Rewrite the entries below, changing every "Instruction" to "Directive" and keeping everything else identical.

··· Available data ···

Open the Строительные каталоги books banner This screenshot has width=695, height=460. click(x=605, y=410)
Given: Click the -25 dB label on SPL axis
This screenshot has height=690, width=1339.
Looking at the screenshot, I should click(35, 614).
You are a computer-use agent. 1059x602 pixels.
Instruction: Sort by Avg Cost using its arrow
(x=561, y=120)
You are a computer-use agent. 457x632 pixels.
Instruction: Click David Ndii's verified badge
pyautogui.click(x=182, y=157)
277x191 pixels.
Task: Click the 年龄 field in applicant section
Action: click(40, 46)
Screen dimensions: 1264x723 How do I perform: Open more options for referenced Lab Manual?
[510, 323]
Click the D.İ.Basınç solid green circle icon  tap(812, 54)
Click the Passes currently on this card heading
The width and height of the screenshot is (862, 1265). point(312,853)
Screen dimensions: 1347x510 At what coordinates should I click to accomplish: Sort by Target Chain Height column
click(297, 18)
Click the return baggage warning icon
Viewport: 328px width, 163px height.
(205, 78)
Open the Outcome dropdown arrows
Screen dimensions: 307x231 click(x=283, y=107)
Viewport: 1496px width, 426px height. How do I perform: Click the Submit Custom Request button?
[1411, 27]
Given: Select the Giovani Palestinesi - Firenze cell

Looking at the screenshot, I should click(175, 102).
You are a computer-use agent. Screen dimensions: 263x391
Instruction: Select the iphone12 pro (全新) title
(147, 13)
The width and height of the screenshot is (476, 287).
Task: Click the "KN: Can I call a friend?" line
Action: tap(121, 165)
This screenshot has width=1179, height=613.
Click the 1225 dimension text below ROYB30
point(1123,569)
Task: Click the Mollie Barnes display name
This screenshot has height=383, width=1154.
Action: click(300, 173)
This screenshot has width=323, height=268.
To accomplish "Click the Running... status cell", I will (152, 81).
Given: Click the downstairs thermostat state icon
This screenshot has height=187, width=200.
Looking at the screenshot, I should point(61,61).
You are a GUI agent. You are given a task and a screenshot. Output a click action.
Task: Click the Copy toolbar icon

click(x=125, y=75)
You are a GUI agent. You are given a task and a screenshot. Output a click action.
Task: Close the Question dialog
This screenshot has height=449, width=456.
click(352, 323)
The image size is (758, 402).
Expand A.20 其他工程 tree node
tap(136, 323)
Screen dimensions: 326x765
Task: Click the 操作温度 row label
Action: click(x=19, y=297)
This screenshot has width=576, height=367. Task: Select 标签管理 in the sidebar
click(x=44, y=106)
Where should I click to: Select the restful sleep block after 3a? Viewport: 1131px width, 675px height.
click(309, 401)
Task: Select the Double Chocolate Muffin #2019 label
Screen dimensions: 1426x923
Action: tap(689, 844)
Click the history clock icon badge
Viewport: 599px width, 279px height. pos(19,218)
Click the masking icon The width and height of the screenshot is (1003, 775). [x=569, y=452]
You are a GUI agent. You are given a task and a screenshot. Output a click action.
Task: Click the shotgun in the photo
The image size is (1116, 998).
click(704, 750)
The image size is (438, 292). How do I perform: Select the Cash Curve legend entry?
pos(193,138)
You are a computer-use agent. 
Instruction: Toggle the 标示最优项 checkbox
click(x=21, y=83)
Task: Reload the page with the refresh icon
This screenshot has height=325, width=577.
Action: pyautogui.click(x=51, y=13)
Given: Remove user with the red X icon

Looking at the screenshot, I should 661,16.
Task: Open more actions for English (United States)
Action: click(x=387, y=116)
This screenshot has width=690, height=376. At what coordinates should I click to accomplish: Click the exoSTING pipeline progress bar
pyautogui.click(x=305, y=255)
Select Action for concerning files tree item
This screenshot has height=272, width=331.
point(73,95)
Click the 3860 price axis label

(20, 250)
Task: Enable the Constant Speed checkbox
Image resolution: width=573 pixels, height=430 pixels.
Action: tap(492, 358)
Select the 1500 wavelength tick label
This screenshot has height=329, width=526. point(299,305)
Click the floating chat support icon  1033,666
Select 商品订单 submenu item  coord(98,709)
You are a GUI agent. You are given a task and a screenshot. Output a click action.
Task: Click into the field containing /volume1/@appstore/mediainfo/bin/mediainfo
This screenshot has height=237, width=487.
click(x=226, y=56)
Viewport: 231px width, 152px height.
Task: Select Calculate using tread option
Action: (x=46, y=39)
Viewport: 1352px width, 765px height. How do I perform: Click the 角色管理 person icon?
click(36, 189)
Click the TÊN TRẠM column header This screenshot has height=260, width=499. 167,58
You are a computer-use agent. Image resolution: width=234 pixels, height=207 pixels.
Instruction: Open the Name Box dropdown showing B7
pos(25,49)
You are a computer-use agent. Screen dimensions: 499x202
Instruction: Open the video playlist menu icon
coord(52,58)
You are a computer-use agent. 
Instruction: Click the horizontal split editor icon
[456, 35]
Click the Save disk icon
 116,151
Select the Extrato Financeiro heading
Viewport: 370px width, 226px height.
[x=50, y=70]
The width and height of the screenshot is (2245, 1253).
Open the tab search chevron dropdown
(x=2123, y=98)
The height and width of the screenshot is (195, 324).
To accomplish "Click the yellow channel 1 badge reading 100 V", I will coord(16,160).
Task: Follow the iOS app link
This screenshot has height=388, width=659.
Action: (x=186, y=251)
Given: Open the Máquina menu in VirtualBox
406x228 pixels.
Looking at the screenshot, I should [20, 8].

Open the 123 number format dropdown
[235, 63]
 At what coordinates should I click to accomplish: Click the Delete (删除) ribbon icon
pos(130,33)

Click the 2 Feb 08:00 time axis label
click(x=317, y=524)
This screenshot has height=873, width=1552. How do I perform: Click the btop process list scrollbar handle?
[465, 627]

···

### Result of this exercise
Open the Строительные каталоги books banner This screenshot has width=695, height=460. click(x=605, y=410)
Given: Click the -25 dB label on SPL axis
This screenshot has height=690, width=1339.
Looking at the screenshot, I should click(35, 614).
You are a computer-use agent. 1059x602 pixels.
Directive: Sort by Avg Cost using its arrow
(x=561, y=120)
You are a computer-use agent. 457x632 pixels.
Directive: Click David Ndii's verified badge
pyautogui.click(x=182, y=157)
277x191 pixels.
Task: Click the 年龄 field in applicant section
Action: click(40, 46)
Screen dimensions: 1264x723 How do I perform: Open more options for referenced Lab Manual?
[510, 323]
Click the D.İ.Basınç solid green circle icon  tap(812, 54)
Click the Passes currently on this card heading
The width and height of the screenshot is (862, 1265). point(312,853)
Screen dimensions: 1347x510 At what coordinates should I click to accomplish: Sort by Target Chain Height column
click(297, 18)
Click the return baggage warning icon
Viewport: 328px width, 163px height.
(205, 78)
Open the Outcome dropdown arrows
Screen dimensions: 307x231 click(x=283, y=107)
Viewport: 1496px width, 426px height. How do I perform: Click the Submit Custom Request button?
[1411, 27]
Given: Select the Giovani Palestinesi - Firenze cell

Looking at the screenshot, I should click(175, 102).
You are a computer-use agent. Screen dimensions: 263x391
Directive: Select the iphone12 pro (全新) title
(147, 13)
The width and height of the screenshot is (476, 287).
Task: Click the "KN: Can I call a friend?" line
Action: tap(121, 165)
This screenshot has width=1179, height=613.
Click the 1225 dimension text below ROYB30
point(1123,569)
Task: Click the Mollie Barnes display name
This screenshot has height=383, width=1154.
Action: click(300, 173)
This screenshot has width=323, height=268.
To accomplish "Click the Running... status cell", I will (152, 81).
Given: Click the downstairs thermostat state icon
This screenshot has height=187, width=200.
Looking at the screenshot, I should point(61,61).
You are a GUI agent. You are given a task and a screenshot. Output a click action.
Task: Click the Copy toolbar icon

click(x=125, y=75)
You are a GUI agent. You are given a task and a screenshot. Output a click action.
Task: Close the Question dialog
This screenshot has height=449, width=456.
click(352, 323)
The image size is (758, 402).
Expand A.20 其他工程 tree node
tap(136, 323)
Screen dimensions: 326x765
Task: Click the 操作温度 row label
Action: click(x=19, y=297)
This screenshot has width=576, height=367. Task: Select 标签管理 in the sidebar
click(x=44, y=106)
Where should I click to: Select the restful sleep block after 3a? Viewport: 1131px width, 675px height.
click(309, 401)
Task: Select the Double Chocolate Muffin #2019 label
Screen dimensions: 1426x923
Action: tap(689, 844)
Click the history clock icon badge
Viewport: 599px width, 279px height. pos(19,218)
Click the masking icon The width and height of the screenshot is (1003, 775). [x=569, y=452]
You are a GUI agent. You are given a task and a screenshot. Output a click action.
Task: Click the shotgun in the photo
The image size is (1116, 998).
click(704, 750)
The image size is (438, 292). How do I perform: Select the Cash Curve legend entry?
pos(193,138)
You are a computer-use agent. 
Directive: Toggle the 标示最优项 checkbox
click(x=21, y=83)
Task: Reload the page with the refresh icon
This screenshot has height=325, width=577.
Action: pyautogui.click(x=51, y=13)
Given: Remove user with the red X icon

Looking at the screenshot, I should 661,16.
Task: Open more actions for English (United States)
Action: click(x=387, y=116)
This screenshot has width=690, height=376. At what coordinates should I click to accomplish: Click the exoSTING pipeline progress bar
pyautogui.click(x=305, y=255)
Select Action for concerning files tree item
This screenshot has height=272, width=331.
point(73,95)
Click the 3860 price axis label

(20, 250)
Task: Enable the Constant Speed checkbox
Image resolution: width=573 pixels, height=430 pixels.
Action: tap(492, 358)
Select the 1500 wavelength tick label
This screenshot has height=329, width=526. point(299,305)
Click the floating chat support icon  1033,666
Select 商品订单 submenu item  coord(98,709)
You are a GUI agent. You are given a task and a screenshot. Output a click action.
Task: Click into the field containing /volume1/@appstore/mediainfo/bin/mediainfo
This screenshot has height=237, width=487.
click(x=226, y=56)
Viewport: 231px width, 152px height.
Task: Select Calculate using tread option
Action: (x=46, y=39)
Viewport: 1352px width, 765px height. How do I perform: Click the 角色管理 person icon?
click(36, 189)
Click the TÊN TRẠM column header This screenshot has height=260, width=499. 167,58
You are a computer-use agent. Image resolution: width=234 pixels, height=207 pixels.
Directive: Open the Name Box dropdown showing B7
pos(25,49)
You are a computer-use agent. Screen dimensions: 499x202
Directive: Open the video playlist menu icon
coord(52,58)
You are a computer-use agent. 
Directive: Click the horizontal split editor icon
[456, 35]
Click the Save disk icon
 116,151
Select the Extrato Financeiro heading
Viewport: 370px width, 226px height.
[x=50, y=70]
The width and height of the screenshot is (2245, 1253).
Open the tab search chevron dropdown
(x=2123, y=98)
The height and width of the screenshot is (195, 324).
To accomplish "Click the yellow channel 1 badge reading 100 V", I will coord(16,160).
Task: Follow the iOS app link
This screenshot has height=388, width=659.
Action: (x=186, y=251)
Given: Open the Máquina menu in VirtualBox
406x228 pixels.
Looking at the screenshot, I should [20, 8].

Open the 123 number format dropdown
[235, 63]
 At what coordinates should I click to accomplish: Click the Delete (删除) ribbon icon
pos(130,33)

Click the 2 Feb 08:00 time axis label
click(x=317, y=524)
This screenshot has height=873, width=1552. How do I perform: Click the btop process list scrollbar handle?
[465, 627]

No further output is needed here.